Obwohl er zur damaligen Zeit ähnlich bekannt war wie Thomas Müntzer, ist Schwenckfeld heutzutage fast vergessen. Sein „mittlerer Weg“ und sein Eintreten für Toleranz und Gewaltfreiheit haben zur Zeit der Reformation nur wenig Gehör gefunden. Er galt als „Spiritualist“, weil er das Innerliche des Glaubens und eine aus dem Herzen kommende Veränderung der Lebensführung stark gegenüber einem veräußerlichten Christentum betonte. Viele seiner Ansichten wurden im späteren Pietismus aufgegriffen.

#12 Reich Gottes in vier Mustern

Zwischenbilanz: Auffällig ist, dass alle beteiligten Religionsparteien ab einem gewissen Punkt gewalttätig wurden. Um solche verhängnisvollen Dynamiken besser zu verstehen, ist es nötig, auf das unterschiedliche Verständnis vom Reich Gottes zu sehen. Wir unterscheiden in der 1500 jährigen Kirchengeschichte bis hin zur Reformation vier Typen oder Muster: Eschatologisch, mystisch, politisch und kirchlich. Anhand dieser vier Modelle vom Reich Gottes lässt sich die teilweise völlige Gegenläufigkeit der unterschiedlichen Anliegen und Erwartungen der Reformatoren, Schwärmer, Spiritualisten, Antitrinitarier und Täufer besser nachvollziehen.

#11 Das Täuferreich von Münster

Die sich überschlagenden Entwicklungen in Münster in den Jahren 1534 – 1536 gelten als „Entgleisung der Reformation“. Um den einheimischen Prediger Bernhard Rothmann, den Propheten Jan Matthys und den Schneider Johann Bockelson aus den Niederlanden bildete sich eine apokalyptische Täufergemeinschaft, die die Wiederkunft Christi und das Gericht über die Gottlosen erwartete. Lange Jahre wurde mit „Münster“ und den „Umtrieben der Wiedertäufer“ die Ablehnung täuferischer Theologie begründet. Es ist an der Zeit, mit einem differenzierteren Blick auf die Ereignisse zu sehen.

#10 Melchior Hoffman

In Melchior Hoffman begegnet uns ein überaus wirkmächtiger Laienprediger der frühen Reformationszeit. In manchen Regionen entfachte er geradezu eine täuferische Massenbewegung – besonders in Ostfriesland und den Niederlanden. Anfänglich unterstützte er die lutherische Reformation. Von 1527 an wandte er sich immer mehr von Luthers Ansichten ab und predigte ein apokalyptisches Einbrechen des Gottesreiches. Auch wenn er selbst nicht zu militärischen Auseinandersetzungen anstiftete, wurden seine Ideen von den radikalisierten Täufern in Münster aufgenommen und führten zur Katastrophe. Hoffman starb 1543 desillusioniert in einem Straßburger Gefängnis.

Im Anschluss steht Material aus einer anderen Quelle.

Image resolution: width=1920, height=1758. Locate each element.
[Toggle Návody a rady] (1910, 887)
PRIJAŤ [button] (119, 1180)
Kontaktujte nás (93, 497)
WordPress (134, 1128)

#09 Exkurs ins 20. Jahrhundert

Die Diskussionen der Reformationszeit lassen sich bis in das 20. Jahrhundert verlängern. In aller Kürze sehen wir uns folgende Linien an: (1) Religiöse Sozialisten in der Schweiz, (2) Die Social Gospel-Bewegung in Nordamerika, (3) Martin Luther King und die Bürgerrechtsbewegung, (4) Ernst Bloch und das Prinzip Hoffnung, (5) Leonardo Boff und die lateinamerikanische Befreiungstheologie und (6) Dorothee Sölle und ihre Anmerkungen zu Thomas Müntzer. An diesen Beispielen wird deutlich, wie sehr die Glaubwürdigkeit der kirchlichen Botschaft mit der „sozialen Frage“ verbunden ist.